I'm the Hen Ferchetan. This is my take on the world through the eyes of Wales. While mostly about Welsh politics (that most famous of dour topics!) I try to scatter some humour around, but I doubt anyone but me will find it funny! Have a read, and if it bores you then feel free to never come back!

Wednesday, 8 October 2008

Our Creators

The Daily Mail has recently printed a list of the 50 people who "wrecked Britain". Apparently these are the people that made Britain "the ugly, ignorant, beer-ridden and brawling place it is today".

Wales' very own "Prif Copyn" Richard Brunstrom makes the list (honestly) along with such awful people as Princess Diana, the man who invented the mini-roundabout and Jimmy Saville. Imagine how much happier we'd all have bee without these people...!
A few more deserving souls anmed in the list are Tony Blair, Gordon Brown, Maggie Thatcher and Janet Street Porter. There is also a special mention for Wales' first First Minister:
"A dismal little doormat called Alun Michael. To look at, he is not a striking proposition, a careworn creature with the hunched shoulders and lank hair of a natural loser."
And the annoyance of all bloggers (Just kidding, love you all really!) also get a mention - Internet Anons!

But surely, pride of place in the list must be reserved for the truly evil, the god-awful, the child-corrupting Topsy and Tim. Apparently these cpreaches:
"A Britain peopled by disciples of Topsy and Tim would not last long in the world of international terrorism. If we succumb to the worldview of Topsy and Tim, we might as well give up now."
I still can't believe people actually read this paper!

4 comments:

Alwyn ap Huw said...

The people who have really wrecked Britain are pedantic little sh**s.

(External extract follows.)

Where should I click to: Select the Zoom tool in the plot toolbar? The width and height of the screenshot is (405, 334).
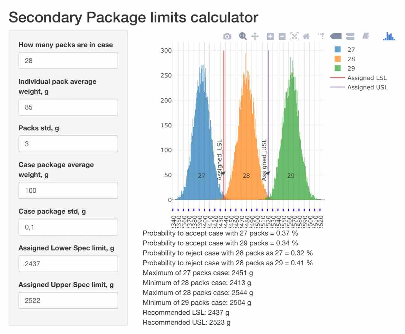[243, 36]
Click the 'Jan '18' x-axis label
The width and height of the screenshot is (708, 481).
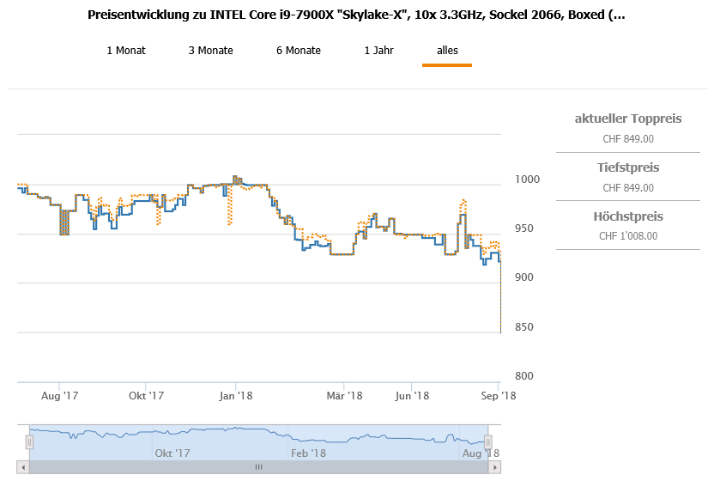point(235,396)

Alun Michael was never First Minister, he was First Secretary!

Hen Ferchetan said...

ha ha! I'd agree you with both points you sarcastic little...!

Anonymous said...

Well a lot more people read the Mail than this boring little blog. And Letts IS an excellent writer.

Hen Ferchetan said...

Why on earth do you keep coming back here then? As I've said before, if I bore you then feel free not to come back again and again!

And if Letts was an exellent writer, he'd be writing in a proper newspaper.